Weights in BCEWithLogitsLoss, but with 'weight' instead of 'pos_weight'

Santosh_Gupta · March 14, 2022, 5:50pm

I’m looking how to do class weighting using BCEWithLogitsLoss.

https://pytorch.org/docs/stable/generated/torch.nn.BCEWithLogitsLoss.html

The example on how to use pos_weight seems clear to me. If there are 3x more negative samples than positive samples, then you can set pos_weight=3

Does the weight parameter do the same thing?

Say that I set it weight=torch.tensor([1, 3]). Is that the same thing as pos_weight=3

Also, is weight normalized? Is weight=torch.tensor([1, 3]) the same as weight=torch.tensor([3, 9]), or are they different in how they affect the magnitude of the loss?

ptrblck · March 15, 2022, 2:58am

No, the weight argument will apply the weight to each sample of the batch.

Santosh_Gupta · March 15, 2022, 7:26pm

Thanks ptrblack!

I have one more question, about the example

target = torch.ones([10, 64], dtype=torch.float32) # 64 classes, batch size = 10
output = torch.full([10, 64], 1.5) # A prediction (logit)
pos_weight = torch.ones([64]) # All weights are equal to 1
criterion = torch.nn.BCEWithLogitsLoss(pos_weight=pos_weight)
criterion(output, target) # -log(sigmoid(1.5))
tensor(0.2014)

This seems like it could be one of two scenarios.
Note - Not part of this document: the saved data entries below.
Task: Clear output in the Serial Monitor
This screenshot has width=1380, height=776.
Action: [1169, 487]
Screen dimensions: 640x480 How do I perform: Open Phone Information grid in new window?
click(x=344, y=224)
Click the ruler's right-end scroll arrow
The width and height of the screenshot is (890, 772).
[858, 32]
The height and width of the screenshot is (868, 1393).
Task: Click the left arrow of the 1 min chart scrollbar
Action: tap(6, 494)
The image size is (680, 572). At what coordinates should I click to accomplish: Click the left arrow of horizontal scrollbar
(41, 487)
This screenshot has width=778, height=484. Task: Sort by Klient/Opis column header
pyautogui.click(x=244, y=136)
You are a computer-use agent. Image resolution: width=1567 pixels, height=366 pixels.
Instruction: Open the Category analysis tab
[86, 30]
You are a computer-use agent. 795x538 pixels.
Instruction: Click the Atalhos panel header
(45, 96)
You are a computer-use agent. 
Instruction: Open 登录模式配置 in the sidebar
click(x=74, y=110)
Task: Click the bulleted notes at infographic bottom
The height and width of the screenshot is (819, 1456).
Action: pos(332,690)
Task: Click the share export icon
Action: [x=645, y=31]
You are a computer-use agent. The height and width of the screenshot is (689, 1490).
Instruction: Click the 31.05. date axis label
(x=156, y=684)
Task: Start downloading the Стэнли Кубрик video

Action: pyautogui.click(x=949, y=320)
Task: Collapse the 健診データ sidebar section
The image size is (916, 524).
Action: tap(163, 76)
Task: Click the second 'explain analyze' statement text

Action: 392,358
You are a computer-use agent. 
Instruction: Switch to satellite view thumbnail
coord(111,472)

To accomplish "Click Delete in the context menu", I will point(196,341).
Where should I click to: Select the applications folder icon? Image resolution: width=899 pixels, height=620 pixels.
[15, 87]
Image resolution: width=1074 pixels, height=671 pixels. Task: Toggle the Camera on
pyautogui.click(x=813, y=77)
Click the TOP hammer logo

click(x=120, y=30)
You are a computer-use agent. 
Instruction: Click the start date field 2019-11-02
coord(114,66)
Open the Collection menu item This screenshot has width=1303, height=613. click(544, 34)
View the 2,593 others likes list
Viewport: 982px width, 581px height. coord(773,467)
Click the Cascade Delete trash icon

Either a single binary class, with 64 examples per batch, and a batch size of 10. Or, it could be 64 binary classes, with one example per batch, and a batch size of 10.

How would torch.nn.BCEWithLogitsLoss know which scenario this is? If I put in a single value, pos_weight=torch.tensor(3), would it automatically assume it’s the former from the length of the tensor? And if I use pos_weight = torch.ones([64]*3, BCEWithLogitsLoss will assume it’s the former?

ptrblck · March 16, 2022, 6:04am

pos_weight = torch.ones([64]*3) won’t work in this example and will raise:

RuntimeError: The size of tensor a (64) must match the size of tensor b (10) at non-singleton dimension 1

pos_weight=torch.tensor(3)

will broadcast the pos_weight and you will get the same loss value if you use torch.tensor(1.).

The example uses 10 samples (batch_size=10) where each sample contains 64 classes which can be active or inactive and can thus be seen as a multi-label classification use case.